### Work to be completed
Return all of the material that follows, keeping each line exactly as it is.
*** Opening Information shown ***
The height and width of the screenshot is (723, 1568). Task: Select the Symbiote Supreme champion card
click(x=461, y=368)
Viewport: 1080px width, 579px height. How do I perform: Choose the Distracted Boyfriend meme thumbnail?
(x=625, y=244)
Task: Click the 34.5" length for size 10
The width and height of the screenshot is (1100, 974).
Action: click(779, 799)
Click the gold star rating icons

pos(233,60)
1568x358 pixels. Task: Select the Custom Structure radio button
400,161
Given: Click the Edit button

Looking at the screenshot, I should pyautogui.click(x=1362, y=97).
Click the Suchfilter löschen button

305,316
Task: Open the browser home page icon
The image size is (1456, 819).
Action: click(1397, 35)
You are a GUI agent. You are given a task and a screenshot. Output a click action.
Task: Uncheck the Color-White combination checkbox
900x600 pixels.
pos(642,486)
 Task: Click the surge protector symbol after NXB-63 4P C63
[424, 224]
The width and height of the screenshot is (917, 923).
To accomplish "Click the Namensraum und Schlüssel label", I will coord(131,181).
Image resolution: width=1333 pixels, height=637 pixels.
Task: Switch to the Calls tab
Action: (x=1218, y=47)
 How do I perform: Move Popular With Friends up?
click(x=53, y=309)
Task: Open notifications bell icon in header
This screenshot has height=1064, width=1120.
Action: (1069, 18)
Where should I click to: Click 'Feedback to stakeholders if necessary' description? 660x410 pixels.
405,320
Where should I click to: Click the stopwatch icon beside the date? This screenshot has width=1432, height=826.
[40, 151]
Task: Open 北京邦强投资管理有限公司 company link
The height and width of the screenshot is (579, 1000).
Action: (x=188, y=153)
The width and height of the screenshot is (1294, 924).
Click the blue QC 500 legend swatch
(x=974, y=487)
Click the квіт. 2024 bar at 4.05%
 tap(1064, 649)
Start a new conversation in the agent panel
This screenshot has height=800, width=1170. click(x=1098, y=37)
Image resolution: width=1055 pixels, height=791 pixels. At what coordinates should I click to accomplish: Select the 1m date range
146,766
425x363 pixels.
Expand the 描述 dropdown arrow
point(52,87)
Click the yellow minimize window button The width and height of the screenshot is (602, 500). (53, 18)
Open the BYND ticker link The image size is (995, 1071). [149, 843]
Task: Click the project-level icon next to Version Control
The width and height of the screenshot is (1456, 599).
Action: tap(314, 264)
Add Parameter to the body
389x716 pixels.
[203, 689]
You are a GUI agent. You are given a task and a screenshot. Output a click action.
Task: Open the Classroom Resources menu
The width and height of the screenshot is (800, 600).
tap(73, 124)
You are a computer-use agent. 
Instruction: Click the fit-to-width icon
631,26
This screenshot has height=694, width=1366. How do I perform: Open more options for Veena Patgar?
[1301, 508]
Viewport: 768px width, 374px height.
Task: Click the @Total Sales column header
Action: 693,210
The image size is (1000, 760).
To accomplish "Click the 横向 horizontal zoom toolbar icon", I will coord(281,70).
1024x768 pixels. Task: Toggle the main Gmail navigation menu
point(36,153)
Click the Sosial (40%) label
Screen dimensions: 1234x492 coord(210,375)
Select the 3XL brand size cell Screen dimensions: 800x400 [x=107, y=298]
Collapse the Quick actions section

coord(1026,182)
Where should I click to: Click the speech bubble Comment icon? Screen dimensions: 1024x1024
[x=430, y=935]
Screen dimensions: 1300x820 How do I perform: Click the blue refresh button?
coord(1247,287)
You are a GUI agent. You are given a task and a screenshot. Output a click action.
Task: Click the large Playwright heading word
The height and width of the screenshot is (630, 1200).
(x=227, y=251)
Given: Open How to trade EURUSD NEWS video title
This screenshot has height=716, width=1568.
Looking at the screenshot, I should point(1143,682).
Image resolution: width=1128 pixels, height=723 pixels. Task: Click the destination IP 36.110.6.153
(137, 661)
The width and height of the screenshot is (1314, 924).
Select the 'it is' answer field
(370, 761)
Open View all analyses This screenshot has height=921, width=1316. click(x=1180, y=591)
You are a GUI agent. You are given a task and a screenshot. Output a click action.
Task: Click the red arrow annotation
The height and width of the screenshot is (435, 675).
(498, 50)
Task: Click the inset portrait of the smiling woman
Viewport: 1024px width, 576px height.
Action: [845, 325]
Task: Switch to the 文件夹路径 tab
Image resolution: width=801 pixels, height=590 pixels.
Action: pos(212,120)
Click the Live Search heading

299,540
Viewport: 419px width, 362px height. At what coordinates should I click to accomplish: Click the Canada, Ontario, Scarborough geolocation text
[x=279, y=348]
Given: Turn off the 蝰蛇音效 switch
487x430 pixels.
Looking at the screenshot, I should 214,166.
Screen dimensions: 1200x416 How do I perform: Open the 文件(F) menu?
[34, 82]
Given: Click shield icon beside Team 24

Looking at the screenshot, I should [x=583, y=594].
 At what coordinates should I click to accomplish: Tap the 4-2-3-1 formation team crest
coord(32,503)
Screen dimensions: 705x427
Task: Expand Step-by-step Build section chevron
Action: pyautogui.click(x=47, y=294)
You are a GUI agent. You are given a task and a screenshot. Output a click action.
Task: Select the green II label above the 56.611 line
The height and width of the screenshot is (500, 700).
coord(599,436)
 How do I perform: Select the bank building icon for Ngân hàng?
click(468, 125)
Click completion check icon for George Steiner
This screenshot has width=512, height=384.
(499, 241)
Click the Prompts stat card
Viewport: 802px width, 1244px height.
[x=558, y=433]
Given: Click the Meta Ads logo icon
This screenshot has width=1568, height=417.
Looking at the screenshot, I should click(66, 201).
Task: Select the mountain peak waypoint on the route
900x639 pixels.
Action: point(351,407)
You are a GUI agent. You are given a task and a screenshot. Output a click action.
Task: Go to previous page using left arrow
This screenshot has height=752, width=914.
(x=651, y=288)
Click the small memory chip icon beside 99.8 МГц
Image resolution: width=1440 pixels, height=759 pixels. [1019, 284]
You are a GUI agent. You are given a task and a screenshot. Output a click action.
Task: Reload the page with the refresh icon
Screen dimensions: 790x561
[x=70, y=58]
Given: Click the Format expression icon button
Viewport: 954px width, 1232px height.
*** Closing Information shown ***
### Written response
The height and width of the screenshot is (723, 1568). Task: Select the Symbiote Supreme champion card
click(x=461, y=368)
Viewport: 1080px width, 579px height. How do I perform: Choose the Distracted Boyfriend meme thumbnail?
(x=625, y=244)
Task: Click the 34.5" length for size 10
The width and height of the screenshot is (1100, 974).
Action: click(779, 799)
Click the gold star rating icons

pos(233,60)
1568x358 pixels. Task: Select the Custom Structure radio button
400,161
Given: Click the Edit button

Looking at the screenshot, I should pyautogui.click(x=1362, y=97).
Click the Suchfilter löschen button

305,316
Task: Open the browser home page icon
The image size is (1456, 819).
Action: click(1397, 35)
You are a GUI agent. You are given a task and a screenshot. Output a click action.
Task: Uncheck the Color-White combination checkbox
900x600 pixels.
pos(642,486)
 Task: Click the surge protector symbol after NXB-63 4P C63
[424, 224]
The width and height of the screenshot is (917, 923).
To accomplish "Click the Namensraum und Schlüssel label", I will coord(131,181).
Image resolution: width=1333 pixels, height=637 pixels.
Task: Switch to the Calls tab
Action: (x=1218, y=47)
 How do I perform: Move Popular With Friends up?
click(x=53, y=309)
Task: Open notifications bell icon in header
This screenshot has height=1064, width=1120.
Action: (1069, 18)
Where should I click to: Click 'Feedback to stakeholders if necessary' description? 660x410 pixels.
405,320
Where should I click to: Click the stopwatch icon beside the date? This screenshot has width=1432, height=826.
[40, 151]
Task: Open 北京邦强投资管理有限公司 company link
The height and width of the screenshot is (579, 1000).
Action: (x=188, y=153)
The width and height of the screenshot is (1294, 924).
Click the blue QC 500 legend swatch
(x=974, y=487)
Click the квіт. 2024 bar at 4.05%
 tap(1064, 649)
Start a new conversation in the agent panel
This screenshot has height=800, width=1170. click(x=1098, y=37)
Image resolution: width=1055 pixels, height=791 pixels. At what coordinates should I click to accomplish: Select the 1m date range
146,766
425x363 pixels.
Expand the 描述 dropdown arrow
point(52,87)
Click the yellow minimize window button The width and height of the screenshot is (602, 500). (53, 18)
Open the BYND ticker link The image size is (995, 1071). [149, 843]
Task: Click the project-level icon next to Version Control
The width and height of the screenshot is (1456, 599).
Action: tap(314, 264)
Add Parameter to the body
389x716 pixels.
[203, 689]
You are a GUI agent. You are given a task and a screenshot. Output a click action.
Task: Open the Classroom Resources menu
The width and height of the screenshot is (800, 600).
tap(73, 124)
You are a computer-use agent. 
Instruction: Click the fit-to-width icon
631,26
This screenshot has height=694, width=1366. How do I perform: Open more options for Veena Patgar?
[1301, 508]
Viewport: 768px width, 374px height.
Task: Click the @Total Sales column header
Action: 693,210
The image size is (1000, 760).
To accomplish "Click the 横向 horizontal zoom toolbar icon", I will coord(281,70).
1024x768 pixels. Task: Toggle the main Gmail navigation menu
point(36,153)
Click the Sosial (40%) label
Screen dimensions: 1234x492 coord(210,375)
Select the 3XL brand size cell Screen dimensions: 800x400 [x=107, y=298]
Collapse the Quick actions section

coord(1026,182)
Where should I click to: Click the speech bubble Comment icon? Screen dimensions: 1024x1024
[x=430, y=935]
Screen dimensions: 1300x820 How do I perform: Click the blue refresh button?
coord(1247,287)
You are a GUI agent. You are given a task and a screenshot. Output a click action.
Task: Click the large Playwright heading word
The height and width of the screenshot is (630, 1200).
(x=227, y=251)
Given: Open How to trade EURUSD NEWS video title
This screenshot has height=716, width=1568.
Looking at the screenshot, I should point(1143,682).
Image resolution: width=1128 pixels, height=723 pixels. Task: Click the destination IP 36.110.6.153
(137, 661)
The width and height of the screenshot is (1314, 924).
Select the 'it is' answer field
(370, 761)
Open View all analyses This screenshot has height=921, width=1316. click(x=1180, y=591)
You are a GUI agent. You are given a task and a screenshot. Output a click action.
Task: Click the red arrow annotation
The height and width of the screenshot is (435, 675).
(498, 50)
Task: Click the inset portrait of the smiling woman
Viewport: 1024px width, 576px height.
Action: [845, 325]
Task: Switch to the 文件夹路径 tab
Image resolution: width=801 pixels, height=590 pixels.
Action: pos(212,120)
Click the Live Search heading

299,540
Viewport: 419px width, 362px height. At what coordinates should I click to accomplish: Click the Canada, Ontario, Scarborough geolocation text
[x=279, y=348]
Given: Turn off the 蝰蛇音效 switch
487x430 pixels.
Looking at the screenshot, I should 214,166.
Screen dimensions: 1200x416 How do I perform: Open the 文件(F) menu?
[34, 82]
Given: Click shield icon beside Team 24

Looking at the screenshot, I should [x=583, y=594].
 At what coordinates should I click to accomplish: Tap the 4-2-3-1 formation team crest
coord(32,503)
Screen dimensions: 705x427
Task: Expand Step-by-step Build section chevron
Action: pyautogui.click(x=47, y=294)
You are a GUI agent. You are given a task and a screenshot. Output a click action.
Task: Select the green II label above the 56.611 line
The height and width of the screenshot is (500, 700).
coord(599,436)
 How do I perform: Select the bank building icon for Ngân hàng?
click(468, 125)
Click completion check icon for George Steiner
This screenshot has width=512, height=384.
(499, 241)
Click the Prompts stat card
Viewport: 802px width, 1244px height.
[x=558, y=433]
Given: Click the Meta Ads logo icon
This screenshot has width=1568, height=417.
Looking at the screenshot, I should click(66, 201).
Task: Select the mountain peak waypoint on the route
900x639 pixels.
Action: point(351,407)
You are a GUI agent. You are given a task and a screenshot. Output a click action.
Task: Go to previous page using left arrow
This screenshot has height=752, width=914.
(x=651, y=288)
Click the small memory chip icon beside 99.8 МГц
Image resolution: width=1440 pixels, height=759 pixels. [1019, 284]
You are a GUI agent. You are given a task and a screenshot. Output a click action.
Task: Reload the page with the refresh icon
Screen dimensions: 790x561
[x=70, y=58]
Given: Click the Format expression icon button
Viewport: 954px width, 1232px height.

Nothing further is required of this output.